I and a few others did try a bit to convince people to shift to square bracket generics in late 2013–mid‐2014, but failed. Certainly the language was in no shape to unify indexing and calling (the best I could come up with was to keep them separate for now, just using the same syntax with the compiler selecting between the mutually-exclusive implementations, with the potential for merging the two in future), so at that time it would probably have retained the turbofish, which didn’t help with convincing people of the superiority of square brackets (no compelling benefit—switching to something unfamiliar, and remember Rust’s weirdness budget was already about expended, without fixing what many felt was the biggest problem with angle brackets).
> Yet [] still has the same problem while you use [] for indexing
That’s not entirely true: with [] your parse is unambiguous, the node contains everything up to the matching ], doesn’t matter whether it’s an index, a literal, a generic, … the resolution of what’s what requires more work, but you can at least build your tree.
With <> however you can’t even parse without knowing whether < is a comparison operator because the knowledge of where its rhs ends depends on that information. This issue is compounded by the right-shift problem.
OK, perhaps not quite the same problem, because the hostility of angle bracket delimiters to the token tree parsing approach is definitely a real pain point, but it still has the problem of ambiguity, which is anathema to Rust even if it could be resolved by knowledge of the items in the current scope (which I don’t think it could be). Inside the square brackets, you don’t know whether you’re parsing an expression or a type, and that matters.
If anything, I’d say that this is much more trivially problematic than angle brackets, because on angle brackets you have to write quite convoluted code before the actual ambiguity arises; with square brackets, syntactic ambiguity arises much more easily and commonly—I can think immediately of a few examples of code that I’ve seen or written that would be ambiguous.
I guess you’re referring to rust having separate value and type namespaces, so you could fairly easily get into a situation which would be rather hard to disambiguate?

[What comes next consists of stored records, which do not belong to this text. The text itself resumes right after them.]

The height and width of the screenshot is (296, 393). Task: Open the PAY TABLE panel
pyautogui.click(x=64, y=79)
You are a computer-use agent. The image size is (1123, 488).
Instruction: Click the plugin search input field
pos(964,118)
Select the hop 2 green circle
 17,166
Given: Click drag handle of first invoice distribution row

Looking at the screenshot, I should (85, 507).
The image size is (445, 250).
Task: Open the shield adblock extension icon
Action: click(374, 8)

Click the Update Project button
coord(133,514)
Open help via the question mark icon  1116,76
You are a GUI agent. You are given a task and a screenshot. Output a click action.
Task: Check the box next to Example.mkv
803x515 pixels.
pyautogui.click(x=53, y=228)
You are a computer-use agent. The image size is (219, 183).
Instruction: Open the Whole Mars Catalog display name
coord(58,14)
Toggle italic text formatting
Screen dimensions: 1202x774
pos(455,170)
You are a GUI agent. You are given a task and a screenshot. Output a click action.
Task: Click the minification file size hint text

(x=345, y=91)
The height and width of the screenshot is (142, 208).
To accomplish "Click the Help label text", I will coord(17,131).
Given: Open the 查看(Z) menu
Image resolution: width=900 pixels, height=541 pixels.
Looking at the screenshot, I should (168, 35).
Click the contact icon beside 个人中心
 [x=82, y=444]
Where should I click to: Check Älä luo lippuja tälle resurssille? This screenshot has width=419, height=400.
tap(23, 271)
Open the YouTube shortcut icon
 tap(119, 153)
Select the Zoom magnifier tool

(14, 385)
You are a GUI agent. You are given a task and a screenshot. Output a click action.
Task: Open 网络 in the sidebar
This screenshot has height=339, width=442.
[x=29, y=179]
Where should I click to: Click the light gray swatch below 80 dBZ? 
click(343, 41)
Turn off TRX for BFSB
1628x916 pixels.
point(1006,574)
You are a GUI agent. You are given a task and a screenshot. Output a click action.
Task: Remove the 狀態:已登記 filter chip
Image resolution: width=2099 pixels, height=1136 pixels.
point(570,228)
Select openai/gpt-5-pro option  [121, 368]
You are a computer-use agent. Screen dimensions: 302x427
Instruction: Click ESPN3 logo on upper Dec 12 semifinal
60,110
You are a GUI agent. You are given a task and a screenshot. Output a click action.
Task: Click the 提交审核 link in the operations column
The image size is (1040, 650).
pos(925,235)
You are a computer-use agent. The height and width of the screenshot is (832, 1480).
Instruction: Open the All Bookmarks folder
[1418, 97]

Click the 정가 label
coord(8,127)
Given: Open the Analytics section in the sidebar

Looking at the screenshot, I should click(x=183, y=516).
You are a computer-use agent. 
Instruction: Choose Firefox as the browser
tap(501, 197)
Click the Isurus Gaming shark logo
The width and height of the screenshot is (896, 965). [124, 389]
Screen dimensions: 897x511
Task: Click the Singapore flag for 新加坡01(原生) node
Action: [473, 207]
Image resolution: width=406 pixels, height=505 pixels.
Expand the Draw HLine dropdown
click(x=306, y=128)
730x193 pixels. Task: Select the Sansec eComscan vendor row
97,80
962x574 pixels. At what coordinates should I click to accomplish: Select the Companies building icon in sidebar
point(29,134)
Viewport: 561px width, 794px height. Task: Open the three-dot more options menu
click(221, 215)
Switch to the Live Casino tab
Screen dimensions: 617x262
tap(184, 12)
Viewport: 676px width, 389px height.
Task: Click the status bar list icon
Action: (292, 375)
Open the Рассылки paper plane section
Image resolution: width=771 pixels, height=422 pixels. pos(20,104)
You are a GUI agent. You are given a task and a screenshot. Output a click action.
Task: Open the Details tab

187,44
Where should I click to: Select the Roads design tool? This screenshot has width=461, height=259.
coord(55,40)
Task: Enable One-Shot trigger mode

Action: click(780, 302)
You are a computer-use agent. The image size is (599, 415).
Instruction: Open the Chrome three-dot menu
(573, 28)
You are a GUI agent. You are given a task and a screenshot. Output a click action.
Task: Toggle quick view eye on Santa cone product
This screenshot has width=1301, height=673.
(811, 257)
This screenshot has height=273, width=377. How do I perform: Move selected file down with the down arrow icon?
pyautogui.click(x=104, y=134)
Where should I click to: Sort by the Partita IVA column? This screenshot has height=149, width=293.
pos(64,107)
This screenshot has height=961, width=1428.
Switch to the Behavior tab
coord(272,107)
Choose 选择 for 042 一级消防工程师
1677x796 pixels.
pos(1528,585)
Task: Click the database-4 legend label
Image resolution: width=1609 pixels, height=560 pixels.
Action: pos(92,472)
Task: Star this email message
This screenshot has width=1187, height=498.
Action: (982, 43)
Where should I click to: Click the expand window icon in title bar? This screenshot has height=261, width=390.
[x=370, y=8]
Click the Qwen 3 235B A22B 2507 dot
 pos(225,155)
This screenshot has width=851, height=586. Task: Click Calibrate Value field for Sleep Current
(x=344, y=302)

Rust very deliberately treats parsing as an isolated step in compilation. The ASTs of {function + type parameter + arguments} and {value + indexing + call} are very different. At parse time, you don’t know what types and values are in scope—they’re resolved later.
Some languages have been willing to compromise on this (C and C++ certainly do, and Perl is famously unparseable), but it always causes a great deal of pain, as you can’t build any sort of isolated tooling around the language any more, but must use an actual compiler to even try to parse the thing properly if you want to be robust; static analysis is thus made more difficult, especially as you must now look at entire projects and can’t properly look at individual files—and worse, you must be able to compile the project to be able to analyse it.
So Rust has deliberately gone the other way: you can parse the language easily and completely, so any form of static analysis doesn’t need a real compiler to back it and can act on files in isolation.
In short, Rust is philosophically obdurately opposed to needing to do disambiguation in the parsing phase.
So it’s actually not really about the actual ambiguity, which might not even be a thing—I can’t remember whether {function + type parameter} would be looking up in the type or value namespaces, so my example might actually be wrong there—but rather that you can devise supporting code that would seem to make `a[b](c)` mean two different things, and that’s untenable for Rust, because it refuses to let scope contents influence the parse.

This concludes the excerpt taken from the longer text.